If you’ve ever wanted to go rallying, now’s your chance with this rally-prepped 1989 Merkur XR4ti that the seller claims comes with loads of spare Cosworth parts and other upgrades. As the above photo shows, he’s apparently getting out of the Merkur game, despite speaking in the present tense as if the build is still ongoing. Regardless, the Buy-It-Now of $3,600 seems cheap for everything you get. Find it here on eBay with the option to submit a best offer. 

When you see photos like this, it’s hard to suppress the urge to build a track car of some kind. The listing reports impressive power to the wheels thanks to a healthy supply of boost, and the body looks surprisingly solid and straight. Apparently, he didn’t run into too many trees unlike the drivers depicted in countless YouTube videos.

The read-out of parts that have been installed on this Merkur is like the United Nations of rally car building, as Saab, Toyota, and Lincoln all make an appearance. The engine reportedly puts down 230 b.h.p. at full boost, and mileage on the motor is reported to be around 5,000. The seller notes that the Merkur is also equipped with a T5 transmission, Koni adjustable shocks / struts, and a turbo-back exhaust.

It’s apparent that the insides have been stripped down for weight-savings, with no signs of major rot-through. The driver gets a Recaro seat and the strength of a full-length AL diamond skid plate underneath their feet. Also noted is what spares are included, which the seller describes as “….a wide array of motor parts,enough to make two spare motors, spare hood and rear hatch with bi wing.” What do you think – is this an affordable way to get into racing, or would you want to start with your own car from scratch?

Like This? Get Our Daily Email


  1. Beatnik Bedouin

    Looks like great fun on a budget.
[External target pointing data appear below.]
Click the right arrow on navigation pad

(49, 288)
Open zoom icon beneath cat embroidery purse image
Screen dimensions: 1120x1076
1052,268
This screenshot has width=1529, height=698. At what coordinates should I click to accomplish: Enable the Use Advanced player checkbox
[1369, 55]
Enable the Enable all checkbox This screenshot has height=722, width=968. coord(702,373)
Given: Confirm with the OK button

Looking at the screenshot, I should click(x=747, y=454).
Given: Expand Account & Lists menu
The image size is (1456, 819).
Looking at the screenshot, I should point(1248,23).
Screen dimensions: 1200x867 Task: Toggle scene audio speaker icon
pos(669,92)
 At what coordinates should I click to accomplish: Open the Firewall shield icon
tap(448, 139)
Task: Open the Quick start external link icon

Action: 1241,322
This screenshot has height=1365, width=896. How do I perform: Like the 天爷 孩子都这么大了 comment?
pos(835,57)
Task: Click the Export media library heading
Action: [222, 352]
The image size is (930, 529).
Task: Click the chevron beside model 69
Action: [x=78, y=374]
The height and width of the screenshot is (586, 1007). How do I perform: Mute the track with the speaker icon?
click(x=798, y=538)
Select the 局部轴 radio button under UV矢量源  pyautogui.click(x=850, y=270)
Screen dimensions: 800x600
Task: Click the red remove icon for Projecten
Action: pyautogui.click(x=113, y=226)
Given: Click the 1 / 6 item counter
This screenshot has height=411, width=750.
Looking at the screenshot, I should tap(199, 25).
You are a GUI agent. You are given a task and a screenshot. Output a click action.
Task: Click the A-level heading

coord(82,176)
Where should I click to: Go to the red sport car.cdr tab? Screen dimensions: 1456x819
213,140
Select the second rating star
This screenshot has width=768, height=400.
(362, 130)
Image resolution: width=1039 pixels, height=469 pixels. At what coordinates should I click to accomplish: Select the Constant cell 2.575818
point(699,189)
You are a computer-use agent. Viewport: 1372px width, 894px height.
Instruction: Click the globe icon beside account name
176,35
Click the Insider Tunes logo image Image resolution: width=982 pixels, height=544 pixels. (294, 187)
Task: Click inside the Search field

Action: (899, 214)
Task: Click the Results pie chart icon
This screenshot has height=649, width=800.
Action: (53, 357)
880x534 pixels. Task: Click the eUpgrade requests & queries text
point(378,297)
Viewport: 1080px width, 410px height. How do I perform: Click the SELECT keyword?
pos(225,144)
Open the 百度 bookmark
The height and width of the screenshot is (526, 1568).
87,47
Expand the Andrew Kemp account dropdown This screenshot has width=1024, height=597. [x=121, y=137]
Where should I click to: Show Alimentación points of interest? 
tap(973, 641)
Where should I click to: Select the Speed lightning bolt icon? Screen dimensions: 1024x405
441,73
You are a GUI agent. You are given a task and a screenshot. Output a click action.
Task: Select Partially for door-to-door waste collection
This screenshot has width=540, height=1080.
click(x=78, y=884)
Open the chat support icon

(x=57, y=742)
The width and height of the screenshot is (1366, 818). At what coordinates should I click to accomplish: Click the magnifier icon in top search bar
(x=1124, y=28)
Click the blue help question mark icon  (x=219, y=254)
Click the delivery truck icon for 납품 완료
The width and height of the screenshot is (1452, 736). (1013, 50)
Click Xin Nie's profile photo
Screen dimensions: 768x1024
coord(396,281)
I’m sure one of those Cosworths, with the appropriate 5-speed transmission (the original Type-9 would disintegrate in seconds with all that extra HP), would be a nice swap into my Low Sierra wagon… ;-)

  2. local_sheriff

    That is an enormous pile of parts!While I understand that’s a rally car, it would make a great drifting car too

  3. Sheffieldcortinacentre

    Don’t see the cossy parts? Only Sierra ones.

  4. SquareLeft

    Please note: This is a rallyCROSS car. Turning this into something that would pass either ARA or NASA inspection for a logbook is a long way (and a lot of $$) off. I get asked about building rally cars at least a half-dozen times a year. I always tell the questioners the same thing: Please don’t try to build your own first stage-rally car! Buy a good used one that already has a current logbook! You can spend thousands of dollars and do your best to follow the rulebook only to get tripped up by subtle shadings of interpretation. 30 years ago, this wasn’t nearly the problem it is today. Both the U.S. rally organizations (as well as CASC in Canada) are now extremely safety conscious.

    If you’re looking to buy something like this to compete at local rallycrosses, $3,600 probably isn’t a bad deal. But, unless you’re an experienced competition car builder, taking your dreams to the next level could easily cost 10 times your initial investment.